Kolombiya Üniversitesi’nden bir grup araştırmacının yaptığı çalışma gösteriyor ki; kısa boylu yetişkin akciğer transplantasyon adayları ortalama boydaki adaylara göre daha düşük oranda akciğer nakli olabildiğini ve bu kişilerde transplantasyon beklerken daha fazla oranda solunum yetmezliği sebepli ölüm görülüyor. Bu eşitsizlikten özellikle kadınlar etkileniyor çünkü genellikle kadınlar erkeklere göre daha kısa boya sahipler.
┄┄┄┄┄┄
(Yapılacak görevler)
(A) Akciğer nakliyle ilgili kaynak metne göre bu eşitsizlikten özellikle kimler etkileniyor?
(B) Akciğer nakli ve boy farkı üzerine olan kaynak metnin devamını yazın.

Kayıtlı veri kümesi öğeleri
┄┄┄┄┄┄
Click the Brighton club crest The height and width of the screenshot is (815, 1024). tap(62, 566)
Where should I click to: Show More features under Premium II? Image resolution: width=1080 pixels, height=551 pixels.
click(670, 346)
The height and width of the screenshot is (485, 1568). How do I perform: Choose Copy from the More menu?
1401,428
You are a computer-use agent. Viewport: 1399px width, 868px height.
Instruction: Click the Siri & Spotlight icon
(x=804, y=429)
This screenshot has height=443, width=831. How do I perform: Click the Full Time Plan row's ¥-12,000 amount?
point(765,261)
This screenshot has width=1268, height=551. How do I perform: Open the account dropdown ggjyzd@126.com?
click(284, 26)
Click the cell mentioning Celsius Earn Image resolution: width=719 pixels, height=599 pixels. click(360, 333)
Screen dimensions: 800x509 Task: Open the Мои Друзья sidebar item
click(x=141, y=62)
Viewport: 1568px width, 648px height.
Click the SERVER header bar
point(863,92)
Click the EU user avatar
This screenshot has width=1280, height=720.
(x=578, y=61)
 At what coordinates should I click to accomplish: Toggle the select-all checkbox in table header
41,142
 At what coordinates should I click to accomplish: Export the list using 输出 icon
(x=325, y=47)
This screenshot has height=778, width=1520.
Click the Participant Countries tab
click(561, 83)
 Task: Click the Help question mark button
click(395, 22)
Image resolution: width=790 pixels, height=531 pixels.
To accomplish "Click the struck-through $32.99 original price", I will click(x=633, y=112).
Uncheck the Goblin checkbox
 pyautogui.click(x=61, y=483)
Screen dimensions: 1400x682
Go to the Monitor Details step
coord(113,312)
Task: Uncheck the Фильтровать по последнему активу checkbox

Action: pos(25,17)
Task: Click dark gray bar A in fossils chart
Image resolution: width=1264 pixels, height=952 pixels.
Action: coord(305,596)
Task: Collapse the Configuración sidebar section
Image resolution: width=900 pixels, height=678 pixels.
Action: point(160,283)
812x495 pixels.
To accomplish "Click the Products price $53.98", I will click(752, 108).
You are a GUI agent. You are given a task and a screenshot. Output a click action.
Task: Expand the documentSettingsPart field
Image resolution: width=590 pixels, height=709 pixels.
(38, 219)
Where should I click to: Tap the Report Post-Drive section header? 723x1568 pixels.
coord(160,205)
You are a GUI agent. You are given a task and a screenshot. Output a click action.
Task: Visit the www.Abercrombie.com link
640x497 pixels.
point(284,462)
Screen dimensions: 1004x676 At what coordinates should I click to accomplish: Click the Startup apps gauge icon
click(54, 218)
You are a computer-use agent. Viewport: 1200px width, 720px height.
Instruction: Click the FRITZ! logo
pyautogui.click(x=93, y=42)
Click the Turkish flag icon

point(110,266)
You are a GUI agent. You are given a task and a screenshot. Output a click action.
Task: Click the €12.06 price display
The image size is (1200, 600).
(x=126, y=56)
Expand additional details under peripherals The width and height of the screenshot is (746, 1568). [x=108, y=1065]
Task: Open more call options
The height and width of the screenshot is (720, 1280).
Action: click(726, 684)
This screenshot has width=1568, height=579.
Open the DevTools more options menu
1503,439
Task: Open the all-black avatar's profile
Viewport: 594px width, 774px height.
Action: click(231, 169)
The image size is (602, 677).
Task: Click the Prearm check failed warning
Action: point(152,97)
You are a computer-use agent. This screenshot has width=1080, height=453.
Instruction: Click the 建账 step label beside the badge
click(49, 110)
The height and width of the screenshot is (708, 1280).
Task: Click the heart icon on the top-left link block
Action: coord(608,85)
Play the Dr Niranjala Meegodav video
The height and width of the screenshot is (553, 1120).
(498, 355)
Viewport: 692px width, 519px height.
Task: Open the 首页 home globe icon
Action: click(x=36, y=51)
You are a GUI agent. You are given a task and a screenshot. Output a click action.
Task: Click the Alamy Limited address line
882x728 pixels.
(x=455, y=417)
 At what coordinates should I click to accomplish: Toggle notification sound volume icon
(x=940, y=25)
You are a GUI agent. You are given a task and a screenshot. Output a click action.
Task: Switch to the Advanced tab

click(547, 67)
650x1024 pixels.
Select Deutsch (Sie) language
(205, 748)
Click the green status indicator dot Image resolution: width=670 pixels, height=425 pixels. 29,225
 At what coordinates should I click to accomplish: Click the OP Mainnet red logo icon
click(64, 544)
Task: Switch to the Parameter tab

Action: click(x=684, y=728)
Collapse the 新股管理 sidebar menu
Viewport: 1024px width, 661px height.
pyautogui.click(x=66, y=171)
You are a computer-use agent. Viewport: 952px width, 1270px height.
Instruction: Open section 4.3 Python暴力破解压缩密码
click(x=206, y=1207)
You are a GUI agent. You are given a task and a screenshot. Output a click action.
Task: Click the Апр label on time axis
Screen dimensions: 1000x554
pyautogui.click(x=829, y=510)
┄┄┄┄┄┄
(Görevlerin yanıtları)
(A) Özellikle kadınlar etkileniyor.

(B)
Araştırmanın öncüsü David J. Lederer, cerrahların kısa boylu transplantasyon adayları ile yine kısa boylu donörleri eşleştirmeye çalıştıklarını bunun sebebinin de transplantasyon sonrası daha iyi sonuçların gözlendiğine inanmaları olduğunu söylüyor. Araştırmacı son zamanlarda bu yaklaşımın kısa boylu kişilerde daha az sayıda nakil yapılmasına ve daha kötü sonuçlar alınmasına sebep olduğunun fark edildiği de belirtiyor. Kısa boylu kişilerin aleyhindeki bu durumun bilimsel ya da tıbbi bir gerekçesinin olmadığını, kısa boylu transplantasyon adaylarının büyük akciğerlerin üstesinden gelebileceğini hatta cerrahların transplantasyon öncesi akciğer boyutlarını küçülterek daha iyi sonuçlar alabileceklerini ekledi.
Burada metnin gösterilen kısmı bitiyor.